__What is expected__. Take the entries below and give them back exactly. Leave out nothing.

__Extracted information__.
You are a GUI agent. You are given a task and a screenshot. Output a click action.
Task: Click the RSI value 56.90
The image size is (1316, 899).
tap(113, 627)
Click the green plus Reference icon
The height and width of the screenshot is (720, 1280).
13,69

__Solution for this task__.
You are a GUI agent. You are given a task and a screenshot. Output a click action.
Task: Click the RSI value 56.90
The image size is (1316, 899).
tap(113, 627)
Click the green plus Reference icon
The height and width of the screenshot is (720, 1280).
13,69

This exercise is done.